TASK OBJECTIVE
Nothing should be left out when you copy the entries below.

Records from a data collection

__________________________________________________

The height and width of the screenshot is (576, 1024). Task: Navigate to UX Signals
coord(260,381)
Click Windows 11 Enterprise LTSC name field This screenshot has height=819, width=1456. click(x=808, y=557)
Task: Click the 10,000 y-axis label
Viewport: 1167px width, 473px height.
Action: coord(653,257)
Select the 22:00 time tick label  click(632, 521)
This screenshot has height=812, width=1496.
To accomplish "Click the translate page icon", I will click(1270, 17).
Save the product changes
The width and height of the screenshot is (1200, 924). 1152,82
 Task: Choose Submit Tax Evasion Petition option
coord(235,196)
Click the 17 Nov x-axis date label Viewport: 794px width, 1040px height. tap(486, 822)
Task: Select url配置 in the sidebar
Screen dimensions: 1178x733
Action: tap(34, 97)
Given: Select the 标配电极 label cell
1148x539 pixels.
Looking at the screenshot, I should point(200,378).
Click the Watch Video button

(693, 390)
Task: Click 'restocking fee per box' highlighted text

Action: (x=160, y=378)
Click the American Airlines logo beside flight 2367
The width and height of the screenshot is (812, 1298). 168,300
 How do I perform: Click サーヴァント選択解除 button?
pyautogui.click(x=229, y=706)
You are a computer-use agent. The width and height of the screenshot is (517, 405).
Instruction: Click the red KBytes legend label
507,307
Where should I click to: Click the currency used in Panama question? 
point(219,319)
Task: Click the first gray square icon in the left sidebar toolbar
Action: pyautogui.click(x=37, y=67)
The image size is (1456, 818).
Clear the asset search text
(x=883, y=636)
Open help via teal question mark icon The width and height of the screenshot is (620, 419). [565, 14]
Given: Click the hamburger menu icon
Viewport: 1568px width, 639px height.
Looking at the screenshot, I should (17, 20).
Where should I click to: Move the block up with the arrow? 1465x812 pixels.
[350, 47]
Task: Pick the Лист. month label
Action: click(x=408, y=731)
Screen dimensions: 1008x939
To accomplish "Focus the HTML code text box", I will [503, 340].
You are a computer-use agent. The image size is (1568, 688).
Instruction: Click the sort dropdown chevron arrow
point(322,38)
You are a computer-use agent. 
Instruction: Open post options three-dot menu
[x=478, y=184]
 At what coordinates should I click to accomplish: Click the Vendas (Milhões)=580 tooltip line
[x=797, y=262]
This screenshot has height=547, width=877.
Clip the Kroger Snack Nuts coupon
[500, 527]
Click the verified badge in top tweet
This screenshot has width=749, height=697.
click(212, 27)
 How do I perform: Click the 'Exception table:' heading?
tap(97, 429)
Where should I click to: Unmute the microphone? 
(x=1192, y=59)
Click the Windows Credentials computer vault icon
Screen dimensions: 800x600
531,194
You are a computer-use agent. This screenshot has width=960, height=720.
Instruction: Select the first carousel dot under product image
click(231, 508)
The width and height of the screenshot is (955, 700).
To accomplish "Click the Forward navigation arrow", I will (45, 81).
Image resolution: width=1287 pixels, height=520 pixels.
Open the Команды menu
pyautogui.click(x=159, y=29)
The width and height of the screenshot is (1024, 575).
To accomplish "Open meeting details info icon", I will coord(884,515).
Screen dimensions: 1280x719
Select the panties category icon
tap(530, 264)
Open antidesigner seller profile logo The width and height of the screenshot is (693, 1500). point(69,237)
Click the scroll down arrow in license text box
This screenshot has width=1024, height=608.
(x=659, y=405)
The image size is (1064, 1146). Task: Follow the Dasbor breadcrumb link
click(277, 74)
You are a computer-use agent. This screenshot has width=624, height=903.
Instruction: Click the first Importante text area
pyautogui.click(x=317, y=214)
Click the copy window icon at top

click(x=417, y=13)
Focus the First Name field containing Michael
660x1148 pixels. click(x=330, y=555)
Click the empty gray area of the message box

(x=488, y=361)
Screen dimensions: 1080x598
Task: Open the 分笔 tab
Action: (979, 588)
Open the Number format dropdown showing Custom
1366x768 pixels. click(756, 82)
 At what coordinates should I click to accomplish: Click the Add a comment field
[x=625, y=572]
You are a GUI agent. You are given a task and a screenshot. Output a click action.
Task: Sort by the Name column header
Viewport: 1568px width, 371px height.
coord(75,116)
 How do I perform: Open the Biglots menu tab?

__________________________________________________

RESULT FOR THIS TASK
The height and width of the screenshot is (576, 1024). Task: Navigate to UX Signals
coord(260,381)
Click Windows 11 Enterprise LTSC name field This screenshot has height=819, width=1456. click(x=808, y=557)
Task: Click the 10,000 y-axis label
Viewport: 1167px width, 473px height.
Action: coord(653,257)
Select the 22:00 time tick label  click(632, 521)
This screenshot has height=812, width=1496.
To accomplish "Click the translate page icon", I will click(1270, 17).
Save the product changes
The width and height of the screenshot is (1200, 924). 1152,82
 Task: Choose Submit Tax Evasion Petition option
coord(235,196)
Click the 17 Nov x-axis date label Viewport: 794px width, 1040px height. tap(486, 822)
Task: Select url配置 in the sidebar
Screen dimensions: 1178x733
Action: tap(34, 97)
Given: Select the 标配电极 label cell
1148x539 pixels.
Looking at the screenshot, I should point(200,378).
Click the Watch Video button

(693, 390)
Task: Click 'restocking fee per box' highlighted text

Action: (x=160, y=378)
Click the American Airlines logo beside flight 2367
The width and height of the screenshot is (812, 1298). 168,300
 How do I perform: Click サーヴァント選択解除 button?
pyautogui.click(x=229, y=706)
You are a computer-use agent. The width and height of the screenshot is (517, 405).
Instruction: Click the red KBytes legend label
507,307
Where should I click to: Click the currency used in Panama question? 
point(219,319)
Task: Click the first gray square icon in the left sidebar toolbar
Action: pyautogui.click(x=37, y=67)
The image size is (1456, 818).
Clear the asset search text
(x=883, y=636)
Open help via teal question mark icon The width and height of the screenshot is (620, 419). [565, 14]
Given: Click the hamburger menu icon
Viewport: 1568px width, 639px height.
Looking at the screenshot, I should (17, 20).
Where should I click to: Move the block up with the arrow? 1465x812 pixels.
[350, 47]
Task: Pick the Лист. month label
Action: click(x=408, y=731)
Screen dimensions: 1008x939
To accomplish "Focus the HTML code text box", I will [503, 340].
You are a computer-use agent. The image size is (1568, 688).
Instruction: Click the sort dropdown chevron arrow
point(322,38)
You are a computer-use agent. 
Instruction: Open post options three-dot menu
[x=478, y=184]
 At what coordinates should I click to accomplish: Click the Vendas (Milhões)=580 tooltip line
[x=797, y=262]
This screenshot has height=547, width=877.
Clip the Kroger Snack Nuts coupon
[500, 527]
Click the verified badge in top tweet
This screenshot has width=749, height=697.
click(212, 27)
 How do I perform: Click the 'Exception table:' heading?
tap(97, 429)
Where should I click to: Unmute the microphone? 
(x=1192, y=59)
Click the Windows Credentials computer vault icon
Screen dimensions: 800x600
531,194
You are a computer-use agent. This screenshot has width=960, height=720.
Instruction: Select the first carousel dot under product image
click(231, 508)
The width and height of the screenshot is (955, 700).
To accomplish "Click the Forward navigation arrow", I will (45, 81).
Image resolution: width=1287 pixels, height=520 pixels.
Open the Команды menu
pyautogui.click(x=159, y=29)
The width and height of the screenshot is (1024, 575).
To accomplish "Open meeting details info icon", I will coord(884,515).
Screen dimensions: 1280x719
Select the panties category icon
tap(530, 264)
Open antidesigner seller profile logo The width and height of the screenshot is (693, 1500). point(69,237)
Click the scroll down arrow in license text box
This screenshot has width=1024, height=608.
(x=659, y=405)
The image size is (1064, 1146). Task: Follow the Dasbor breadcrumb link
click(277, 74)
You are a computer-use agent. This screenshot has width=624, height=903.
Instruction: Click the first Importante text area
pyautogui.click(x=317, y=214)
Click the copy window icon at top

click(x=417, y=13)
Focus the First Name field containing Michael
660x1148 pixels. click(x=330, y=555)
Click the empty gray area of the message box

(x=488, y=361)
Screen dimensions: 1080x598
Task: Open the 分笔 tab
Action: (979, 588)
Open the Number format dropdown showing Custom
1366x768 pixels. click(756, 82)
 At what coordinates should I click to accomplish: Click the Add a comment field
[x=625, y=572]
You are a GUI agent. You are given a task and a screenshot. Output a click action.
Task: Sort by the Name column header
Viewport: 1568px width, 371px height.
coord(75,116)
 How do I perform: Open the Biglots menu tab?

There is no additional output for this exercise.